א וְאֵלֶּה, הַמִּשְׁפָּטִים, אֲשֶׁר תָּשִׂים, לִפְנֵיהֶם.
|1 Now these are the ordinances which thou shalt set before them|
Did you think this is it? You left Egypt and now can play?
I took you out to be My people.
These are My Laws. You better follow My word!
As little kids, they listen in awe to the statues laid out before them. Having lived in Egypt, a strong and magnificent, but cruel civilization, they have to learn how to be compassionate, kind, and behave better than surrounding peoples.
We can talk about the harshness of previous verses all day, but the fact is that no nation dealt with a female slave the Jews were now commanded to do. Slavery is bad, there is no news in that. However, at the time it existed all over the world. And the Jewish Law was adamant to protect the victim from abuse.

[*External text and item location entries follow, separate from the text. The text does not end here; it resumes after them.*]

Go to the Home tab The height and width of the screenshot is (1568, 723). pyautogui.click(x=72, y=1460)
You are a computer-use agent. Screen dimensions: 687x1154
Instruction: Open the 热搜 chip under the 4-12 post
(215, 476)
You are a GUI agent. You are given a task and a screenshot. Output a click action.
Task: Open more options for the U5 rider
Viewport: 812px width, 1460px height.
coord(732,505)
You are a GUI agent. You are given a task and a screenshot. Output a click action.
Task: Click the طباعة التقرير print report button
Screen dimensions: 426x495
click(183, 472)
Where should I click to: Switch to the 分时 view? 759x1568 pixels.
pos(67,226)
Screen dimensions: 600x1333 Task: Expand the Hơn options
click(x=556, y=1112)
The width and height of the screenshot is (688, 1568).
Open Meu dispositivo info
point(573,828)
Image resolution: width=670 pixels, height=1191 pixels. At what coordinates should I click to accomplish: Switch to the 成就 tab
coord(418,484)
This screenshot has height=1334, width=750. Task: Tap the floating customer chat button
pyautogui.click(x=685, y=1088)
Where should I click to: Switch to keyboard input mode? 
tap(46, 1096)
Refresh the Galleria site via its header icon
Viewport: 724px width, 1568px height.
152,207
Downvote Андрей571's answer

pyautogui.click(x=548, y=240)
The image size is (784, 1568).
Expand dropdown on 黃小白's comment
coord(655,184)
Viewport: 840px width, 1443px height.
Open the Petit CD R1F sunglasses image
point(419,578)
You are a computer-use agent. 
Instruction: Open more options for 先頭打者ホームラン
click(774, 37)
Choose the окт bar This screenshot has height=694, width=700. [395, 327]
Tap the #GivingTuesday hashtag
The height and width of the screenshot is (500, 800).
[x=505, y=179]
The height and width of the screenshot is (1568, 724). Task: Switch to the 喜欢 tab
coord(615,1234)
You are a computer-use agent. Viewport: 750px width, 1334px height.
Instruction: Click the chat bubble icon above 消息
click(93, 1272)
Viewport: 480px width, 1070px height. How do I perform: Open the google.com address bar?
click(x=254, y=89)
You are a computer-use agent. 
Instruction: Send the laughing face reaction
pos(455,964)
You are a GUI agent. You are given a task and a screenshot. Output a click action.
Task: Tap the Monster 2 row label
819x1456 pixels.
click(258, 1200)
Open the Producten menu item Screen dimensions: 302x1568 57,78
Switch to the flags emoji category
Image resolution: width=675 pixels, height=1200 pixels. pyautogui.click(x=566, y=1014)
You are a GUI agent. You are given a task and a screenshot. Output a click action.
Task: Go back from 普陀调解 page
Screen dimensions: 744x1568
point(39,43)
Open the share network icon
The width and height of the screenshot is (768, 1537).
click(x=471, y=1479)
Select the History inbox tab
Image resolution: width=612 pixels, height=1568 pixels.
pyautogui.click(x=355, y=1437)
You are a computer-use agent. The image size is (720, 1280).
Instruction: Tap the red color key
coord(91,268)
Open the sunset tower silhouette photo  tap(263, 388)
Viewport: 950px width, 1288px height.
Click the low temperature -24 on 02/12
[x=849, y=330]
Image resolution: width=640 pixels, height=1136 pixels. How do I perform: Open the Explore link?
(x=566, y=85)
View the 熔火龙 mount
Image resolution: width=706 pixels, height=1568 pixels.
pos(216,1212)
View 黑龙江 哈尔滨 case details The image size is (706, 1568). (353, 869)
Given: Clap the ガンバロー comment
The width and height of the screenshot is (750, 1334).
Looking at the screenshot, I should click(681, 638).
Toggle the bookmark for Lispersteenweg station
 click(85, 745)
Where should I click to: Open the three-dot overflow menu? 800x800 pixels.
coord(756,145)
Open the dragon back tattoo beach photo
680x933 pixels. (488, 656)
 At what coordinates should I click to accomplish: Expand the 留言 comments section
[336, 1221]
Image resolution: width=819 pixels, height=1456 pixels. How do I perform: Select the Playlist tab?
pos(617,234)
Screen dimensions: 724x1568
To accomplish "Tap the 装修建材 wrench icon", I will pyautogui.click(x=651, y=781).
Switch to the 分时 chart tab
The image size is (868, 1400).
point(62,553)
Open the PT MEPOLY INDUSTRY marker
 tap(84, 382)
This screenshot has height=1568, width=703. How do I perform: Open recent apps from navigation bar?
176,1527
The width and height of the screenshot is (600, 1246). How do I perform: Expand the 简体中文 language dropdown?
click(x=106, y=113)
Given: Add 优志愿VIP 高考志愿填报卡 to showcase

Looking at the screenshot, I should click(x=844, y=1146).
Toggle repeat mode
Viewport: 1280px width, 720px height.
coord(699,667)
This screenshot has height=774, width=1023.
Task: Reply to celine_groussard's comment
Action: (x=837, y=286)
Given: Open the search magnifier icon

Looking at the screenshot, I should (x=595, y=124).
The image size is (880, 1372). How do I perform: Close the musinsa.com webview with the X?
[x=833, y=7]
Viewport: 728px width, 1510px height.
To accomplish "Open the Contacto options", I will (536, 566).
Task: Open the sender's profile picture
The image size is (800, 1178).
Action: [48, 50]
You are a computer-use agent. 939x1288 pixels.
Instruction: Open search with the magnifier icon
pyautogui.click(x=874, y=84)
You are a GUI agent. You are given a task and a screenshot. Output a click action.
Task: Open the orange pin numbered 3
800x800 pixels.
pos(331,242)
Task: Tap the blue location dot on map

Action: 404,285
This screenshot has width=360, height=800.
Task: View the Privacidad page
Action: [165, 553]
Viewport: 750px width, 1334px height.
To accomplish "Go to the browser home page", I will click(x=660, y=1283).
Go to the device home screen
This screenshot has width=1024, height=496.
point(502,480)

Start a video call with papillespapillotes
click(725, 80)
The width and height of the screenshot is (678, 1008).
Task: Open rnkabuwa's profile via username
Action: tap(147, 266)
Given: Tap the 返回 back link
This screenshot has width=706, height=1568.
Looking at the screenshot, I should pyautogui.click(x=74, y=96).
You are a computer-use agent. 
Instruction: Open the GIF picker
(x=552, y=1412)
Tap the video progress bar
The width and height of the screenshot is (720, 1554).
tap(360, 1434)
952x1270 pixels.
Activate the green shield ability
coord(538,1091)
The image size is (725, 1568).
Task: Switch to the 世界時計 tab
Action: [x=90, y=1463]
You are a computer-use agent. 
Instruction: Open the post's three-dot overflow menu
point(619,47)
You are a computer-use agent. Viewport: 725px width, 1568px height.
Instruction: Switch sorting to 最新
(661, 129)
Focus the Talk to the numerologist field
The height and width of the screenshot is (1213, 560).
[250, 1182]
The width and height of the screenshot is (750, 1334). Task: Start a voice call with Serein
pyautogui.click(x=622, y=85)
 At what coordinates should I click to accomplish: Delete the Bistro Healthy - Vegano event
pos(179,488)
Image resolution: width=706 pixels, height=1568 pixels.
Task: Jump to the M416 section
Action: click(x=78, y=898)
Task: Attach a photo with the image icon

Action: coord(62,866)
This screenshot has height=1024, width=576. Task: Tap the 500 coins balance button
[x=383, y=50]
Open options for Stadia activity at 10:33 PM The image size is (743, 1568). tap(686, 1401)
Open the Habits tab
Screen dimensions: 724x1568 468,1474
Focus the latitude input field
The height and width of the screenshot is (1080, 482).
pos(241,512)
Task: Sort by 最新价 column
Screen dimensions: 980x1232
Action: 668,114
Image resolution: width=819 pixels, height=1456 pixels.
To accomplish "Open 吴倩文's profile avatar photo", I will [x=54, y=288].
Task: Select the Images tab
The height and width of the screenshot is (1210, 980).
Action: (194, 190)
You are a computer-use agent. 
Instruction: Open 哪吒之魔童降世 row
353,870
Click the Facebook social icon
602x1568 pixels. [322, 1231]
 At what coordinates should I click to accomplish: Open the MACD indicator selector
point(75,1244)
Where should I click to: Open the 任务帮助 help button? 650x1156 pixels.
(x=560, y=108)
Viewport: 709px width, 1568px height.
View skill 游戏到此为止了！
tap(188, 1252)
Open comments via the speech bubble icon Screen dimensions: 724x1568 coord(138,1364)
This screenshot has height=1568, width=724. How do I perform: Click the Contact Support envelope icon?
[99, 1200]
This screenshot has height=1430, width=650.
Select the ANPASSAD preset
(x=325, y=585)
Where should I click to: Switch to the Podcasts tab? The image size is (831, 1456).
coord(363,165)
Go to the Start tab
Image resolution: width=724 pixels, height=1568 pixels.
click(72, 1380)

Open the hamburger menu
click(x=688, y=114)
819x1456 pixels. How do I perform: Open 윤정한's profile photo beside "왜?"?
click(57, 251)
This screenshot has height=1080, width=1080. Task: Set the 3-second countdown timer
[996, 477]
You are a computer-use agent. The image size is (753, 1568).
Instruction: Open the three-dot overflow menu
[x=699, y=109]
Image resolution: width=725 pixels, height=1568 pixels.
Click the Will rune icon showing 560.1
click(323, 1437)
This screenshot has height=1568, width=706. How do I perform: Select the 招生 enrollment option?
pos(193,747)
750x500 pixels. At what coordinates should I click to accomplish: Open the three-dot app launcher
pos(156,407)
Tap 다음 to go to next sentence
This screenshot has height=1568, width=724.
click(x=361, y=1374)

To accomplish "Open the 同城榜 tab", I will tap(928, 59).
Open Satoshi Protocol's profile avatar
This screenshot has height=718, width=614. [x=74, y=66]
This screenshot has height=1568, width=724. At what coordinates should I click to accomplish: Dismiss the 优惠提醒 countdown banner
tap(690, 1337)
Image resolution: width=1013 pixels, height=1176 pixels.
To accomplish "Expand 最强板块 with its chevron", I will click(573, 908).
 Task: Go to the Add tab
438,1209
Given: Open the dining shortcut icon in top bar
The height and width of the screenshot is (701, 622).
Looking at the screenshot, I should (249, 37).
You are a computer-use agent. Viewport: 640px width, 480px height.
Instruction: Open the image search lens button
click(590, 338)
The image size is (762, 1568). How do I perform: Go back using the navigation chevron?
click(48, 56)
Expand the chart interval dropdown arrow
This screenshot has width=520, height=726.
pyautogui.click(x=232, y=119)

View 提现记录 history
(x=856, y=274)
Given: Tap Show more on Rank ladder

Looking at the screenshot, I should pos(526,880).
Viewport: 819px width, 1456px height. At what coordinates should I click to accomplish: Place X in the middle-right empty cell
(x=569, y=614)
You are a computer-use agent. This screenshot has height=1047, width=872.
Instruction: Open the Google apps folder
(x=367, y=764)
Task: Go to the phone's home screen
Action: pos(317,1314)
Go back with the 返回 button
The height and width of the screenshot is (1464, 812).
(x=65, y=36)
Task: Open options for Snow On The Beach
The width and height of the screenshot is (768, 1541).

I remember taking a class at Gratz College with a great professor Joseph Davis. I did some work on the discoveries from Elephantine Island, where a Jewish Temple existed at a time of the Temple in Jerusalem (!). Among the documents from the genizah, there was a ketubah clearly stating that either party had the right to ask for the divorce, and what money the wife would take with her in case she initiated the separation. “Although the Elephantine woman may not have had the right to witness documents, the many documents in which she appears are ample witness of the extensive rights she enjoyed five hundred years before the common era.” This is around 500 BCE!
טו וּמַכֵּה אָבִיו וְאִמּוֹ, מוֹת יוּמָת.
|15 And he that smiteth his father, or his mother, shall be surely put to death.|
This one is very clear to me. It goes hand in hand with commandment number 5: “Honour thy father and thy mother, that thy days may be long upon the land which the LORD thy God giveth thee” (Exodus 20:11). What kind of honor can we talk about if a person can strike the one that gave birth to him?
You grabbed my daughter? You wanted her?
I hope you want her now and every day.
Marry her now, make her happy, too!
This one still rings very painfully for me. Many times I have quoted this pasuk to my Rabbi asking “how come this is not observed?” Many times I heard something like – I wish all laws were strictly observed today. I grew pretty strong during my long years of widowhood, but I wish no woman in that position ever has to ask this question again. Let us all remember the most vulnerable among us.